Он внимательно следил, чтобы я не пропускал тосты, чтобы я опорожнял вовремя стакан за стаканом. Но от вина моя преданная любовь только возрастала. Здесь он ошибся. Только возрастала моя любовь к нему. Весь вечер.
И вот тогда, продолжая мягко выворачивать ушко моей дочери, он вдруг пробормотал как-то невзначай:
– Так это ты и есть «пионерка Нона»?
И жадно уставился на меня… «Значит, он читал ее письма? Все эти годы, день за днем, он знал, что ему пишет она, моя несчастная, полуголодная дочь? » Я с бешенством посмотрел на него. Я не хотел скрывать. Да было и поздно скрывать. И он, усмехаясь, смотрел на меня. И тотчас бешеный взгляд грузина-отца исчез. И на Кобу смотрел жалкий, тусклый, умоляющий взгляд немолодого Фудзи.

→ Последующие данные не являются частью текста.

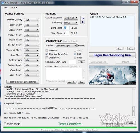Select the DX10 radio button

point(75,58)
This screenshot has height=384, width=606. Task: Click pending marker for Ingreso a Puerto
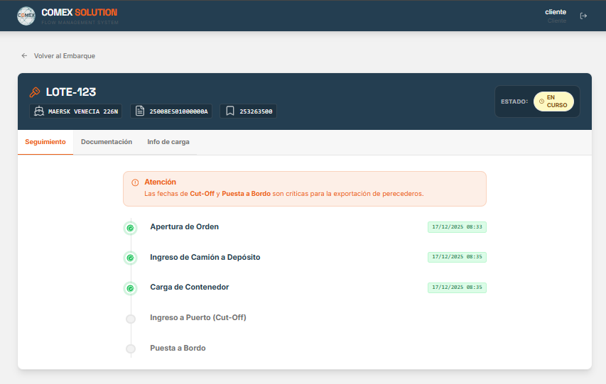(130, 319)
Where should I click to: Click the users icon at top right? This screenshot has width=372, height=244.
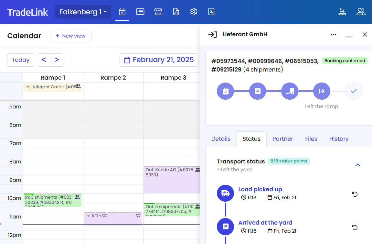361,12

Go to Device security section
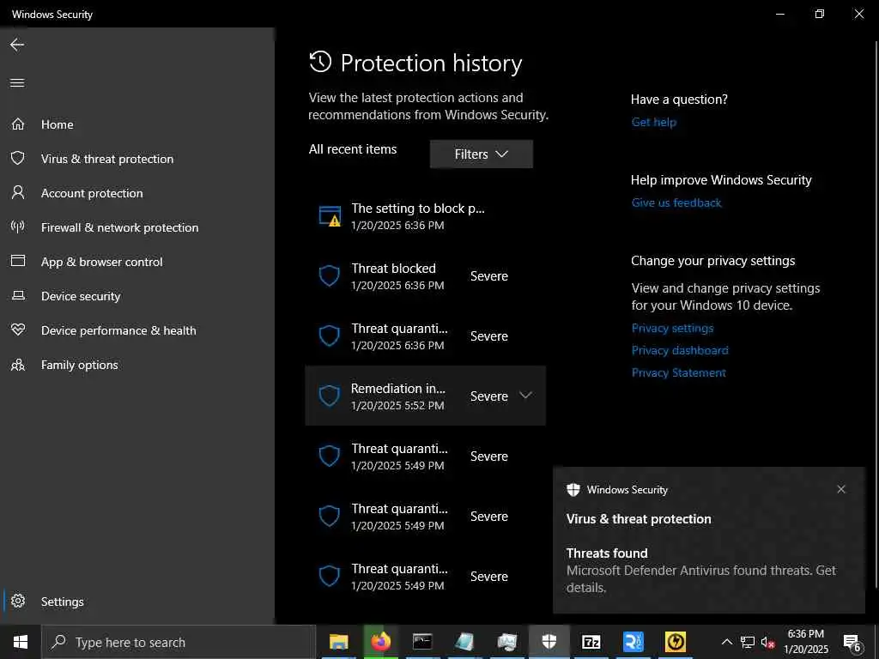[x=81, y=296]
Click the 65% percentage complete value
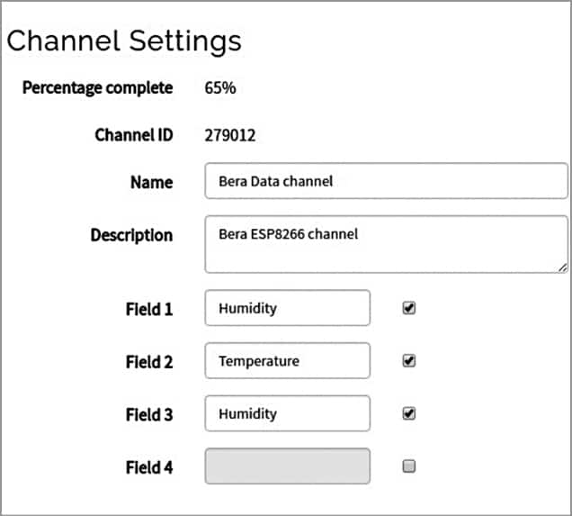Screen dimensions: 572x516 click(221, 88)
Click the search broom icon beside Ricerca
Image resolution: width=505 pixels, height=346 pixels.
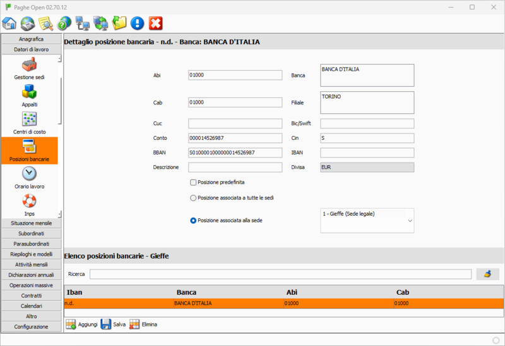[487, 274]
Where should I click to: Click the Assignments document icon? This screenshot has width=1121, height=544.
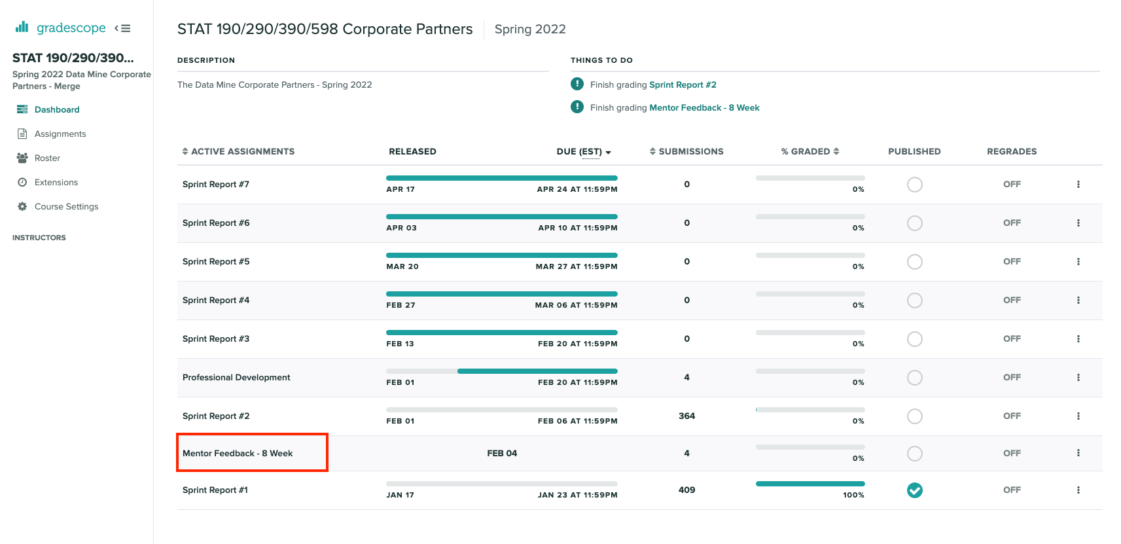pos(22,134)
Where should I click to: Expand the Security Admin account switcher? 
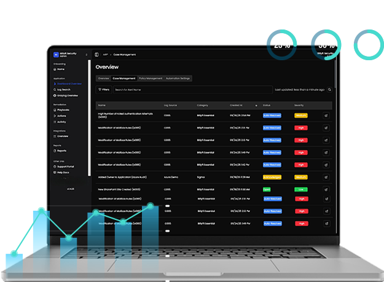tap(86, 55)
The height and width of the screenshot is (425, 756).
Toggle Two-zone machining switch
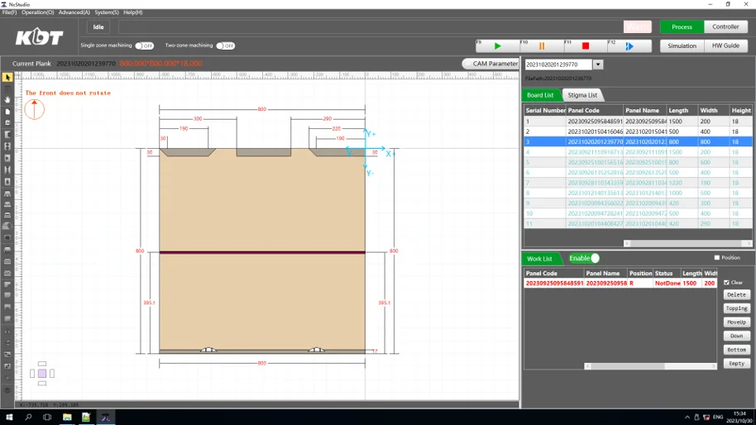pyautogui.click(x=225, y=45)
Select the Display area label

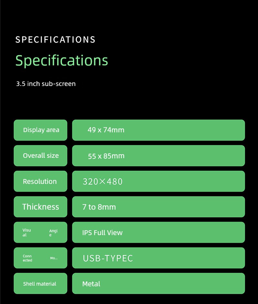41,130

А потом они ушли. Я не спал ночь, ожидая конца. Я знал: это случится на рассвете.
Но наступил рассвет, и ничего не случилось. На следующий день на работе мне выдали ордер на квартиру в сто квадратных метров. В конце недели я был восстановлен на прежней работе, в прежней должности – замнаркома.
Сейчас, оглядываясь назад, я понял, как был не прав в ту страшную ночь. Ибо тогда я выдержал испытание. Потому что только в момент, когда он увидел, как секундное мое бешенство тотчас сменилось угодливым страхом, – только тогда я выдержал испытание. Ибо только тогда Коба окончательно понял: нет больше блестящего, храброго Фудзи. Но есть трусливый раб, пес, готовый все стерпеть и вилять хвостом. Да, я с честью выдержал его испытание! Испытание друга моего Кобы!
А потом была великая война и великая победа.
Все эти годы я был с Кобой на «ты». Коба и Фудзи. Но каждый раз, когда я произносил это «ты», смертный страх сжимал сердце. И он видел это, и взгляд его становился ласков. Он вспоминал нашу юность, наше братство. И, видя мой страх, постигал величие и длину своего пути.
В 1951 году я встретился с ним в последний раз.